Siachalinga, Linda; Godman, Brian; Mwita, Julius C; Sefah, Israel Abebrese; Ogunleye, Olayinka O; Massele, Amos; Lee, Iyn-Hyang.
Afiliação
  • Siachalinga L; College of Pharmacy, Yeungnam University, Gyeongsan, 38541, Republic of Korea.
  • Godman B; Department of Pharmacoepidemiology, Strathclyde Institute of Pharmacy and Biomedical Sciences, University of Strathclyde, Glasgow, G4 0RE, UK.
  • Mwita JC; Centre of Medical and Bio-Allied Health Sciences Research, Ajman University, Ajman, 346, United Arab Emirates.
  • Sefah IA; Department of Public Health Pharmacy and Management, School of Pharmacy, Sefako Makgatho Health Sciences University, Pretoria, 02084, South Africa.
  • Ogunleye OO; Department of Internal Medicine, Faculty of Medicine, University of Botswana, Gaborone, Botswana.
  • Massele A; Pharmacy Practice Department, School of Pharmacy, University of Health and Allied Sciences, Ho, Ghana.
  • Lee IH; Department of Pharmacology, Therapeutics and Toxicology, Lagos State University College of Medicine, Ikeja, Lagos, 100271, Nigeria.
Infect Drug Resist ; 16: 2179-2190, 2023.
Article em En | MEDLINE | ID: mdl-37077250
ABSTRACT

Background:

The rapid rise in antimicrobial resistance (AMR) globally, impacting on morbidity, mortality and costs with sub-Saharan African countries reporting the greatest burden is a concern. Instigation of antimicrobial stewardship programs (ASPs) can improve antibiotic use in hospitals and reduce AMR. Implementing ASPs requires knowledge of antibiotic utilization against agreed quality indicators with the data obtained from point prevalence surveys (PPS), hence the need to document antibiotic utilization patterns in sub-Saharan Africa.

Methods:

A narrative review to document current utilization patterns, challenges, indicators and ASPs across sub-Saharan Africa based on previous reviews by the authors, supplemented by the considerable knowledge and experience of the co-authors.

Results:

Results from multiple PPS studies showed a high prevalence of antibiotic use among hospitals, mostly over 50%. Prevalence rates ranged from as low as 37.7% in South Africa to as high as 80.1% in Nigeria.

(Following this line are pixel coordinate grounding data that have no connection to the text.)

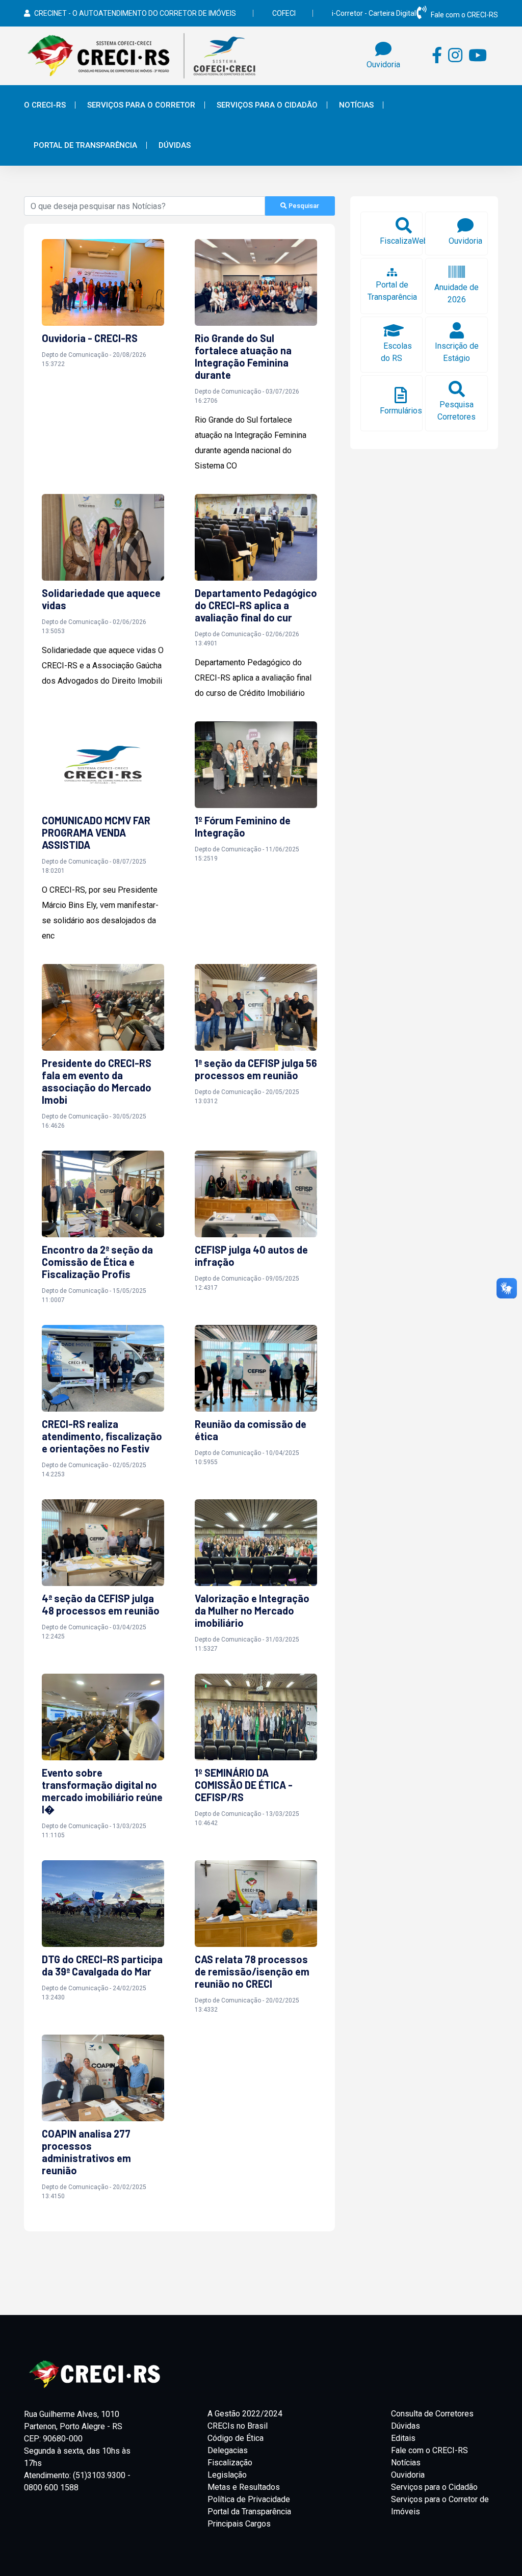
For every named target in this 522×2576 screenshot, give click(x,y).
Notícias (356, 105)
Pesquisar (303, 206)
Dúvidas (175, 145)
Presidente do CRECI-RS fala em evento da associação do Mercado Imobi (96, 1081)
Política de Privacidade (248, 2499)
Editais (403, 2438)
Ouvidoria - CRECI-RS (90, 338)
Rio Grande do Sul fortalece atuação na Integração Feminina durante (243, 356)
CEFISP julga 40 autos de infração (251, 1255)
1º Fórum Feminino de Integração (243, 826)
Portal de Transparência (85, 145)
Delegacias (227, 2450)
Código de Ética (235, 2438)
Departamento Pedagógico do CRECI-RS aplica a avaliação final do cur (256, 605)
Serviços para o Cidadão (434, 2487)
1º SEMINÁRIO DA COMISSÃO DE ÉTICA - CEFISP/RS (244, 1784)
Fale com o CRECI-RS (464, 15)
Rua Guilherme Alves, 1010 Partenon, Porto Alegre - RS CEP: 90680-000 (73, 2426)
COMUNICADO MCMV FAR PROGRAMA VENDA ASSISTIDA (96, 832)
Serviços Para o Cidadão (267, 105)
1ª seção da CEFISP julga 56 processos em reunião (256, 1069)
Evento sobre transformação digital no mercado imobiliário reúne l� (102, 1790)
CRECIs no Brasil (237, 2426)
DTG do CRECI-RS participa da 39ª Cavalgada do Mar (102, 1965)
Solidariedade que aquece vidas (101, 599)
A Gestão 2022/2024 (244, 2413)
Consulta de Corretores (432, 2413)
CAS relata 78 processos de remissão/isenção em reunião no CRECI (252, 1971)
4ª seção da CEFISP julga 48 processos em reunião (101, 1604)
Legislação (227, 2475)
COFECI (284, 13)
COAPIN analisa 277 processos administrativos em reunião (86, 2151)
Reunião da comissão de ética (250, 1430)
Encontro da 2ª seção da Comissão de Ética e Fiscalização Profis (97, 1261)
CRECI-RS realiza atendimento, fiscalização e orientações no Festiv (102, 1436)
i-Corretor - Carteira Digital (374, 13)
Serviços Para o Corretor (141, 105)
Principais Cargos (239, 2524)
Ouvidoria (408, 2475)
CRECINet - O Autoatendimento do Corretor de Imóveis (135, 13)
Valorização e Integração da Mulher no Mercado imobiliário (252, 1610)
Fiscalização (229, 2462)
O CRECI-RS (45, 105)
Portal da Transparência (249, 2511)
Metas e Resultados (243, 2487)
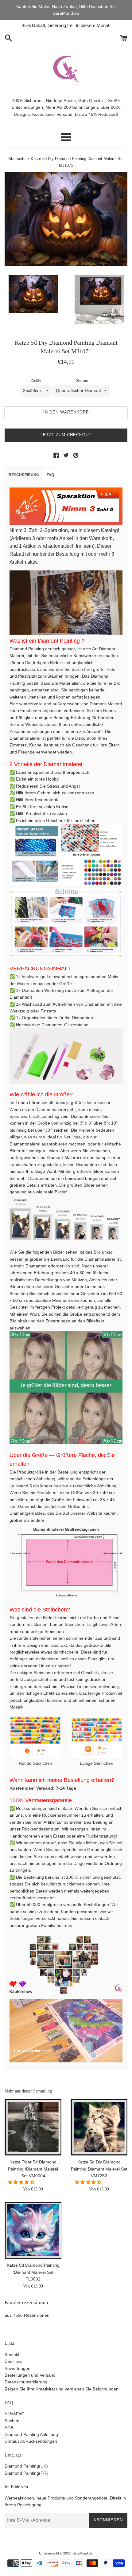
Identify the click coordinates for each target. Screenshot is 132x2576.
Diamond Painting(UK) (26, 2466)
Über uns (13, 2361)
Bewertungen (17, 2368)
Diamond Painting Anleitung (31, 2434)
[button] (22, 2182)
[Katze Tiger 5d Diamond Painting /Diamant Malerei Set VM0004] (33, 2127)
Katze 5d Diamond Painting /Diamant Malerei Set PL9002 (33, 2272)
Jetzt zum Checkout (66, 435)
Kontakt (12, 2354)
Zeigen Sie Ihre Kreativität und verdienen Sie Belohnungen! (62, 2388)
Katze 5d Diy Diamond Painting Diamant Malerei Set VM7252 (99, 2168)
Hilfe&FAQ (15, 2413)
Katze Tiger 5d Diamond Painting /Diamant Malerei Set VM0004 (33, 2168)
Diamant (82, 380)
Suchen (12, 2420)
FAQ (50, 475)
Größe (36, 380)
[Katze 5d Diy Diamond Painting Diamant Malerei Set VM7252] (99, 2127)
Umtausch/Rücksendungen (31, 2441)
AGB (9, 2427)
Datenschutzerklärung (26, 2381)
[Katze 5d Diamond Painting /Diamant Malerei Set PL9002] (33, 2230)
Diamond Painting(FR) (26, 2473)
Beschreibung (24, 475)
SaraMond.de (82, 2553)
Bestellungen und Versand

There was also considerable prescribing of broad-spectrum antibiotics which could be due to lack of facilities within hospitals, alongside concerns with co-payments to perform microbiological tests, resulting in empiric prescribing. This is a concern alongside lack of guidelines or adherence to guidelines, which was as low as 4% in one study. Another concern was the high rates of extended prophylaxis to prevent surgical site infections (SSIs), with antibiotics often prescribed for longer than 24 hours, usually multiple doses. Several quality indicators have been used to evaluate antibiotic utilization providing exemplars for the future. Among the initiatives being instigated to improve antibiotic use, ASPs have proved effective. For ASPs to be successful objectives and indicators must be agreed, and regular audits undertaken.

Conclusion:

Antibiotic prescribing across Africa is characterised by high prevalence, usually empirical. Various prescribing and quality indicators are being employed to assess antibiotic use, and ASPs have shown to improve antibiotic prescribing providing direction to reduce AMR.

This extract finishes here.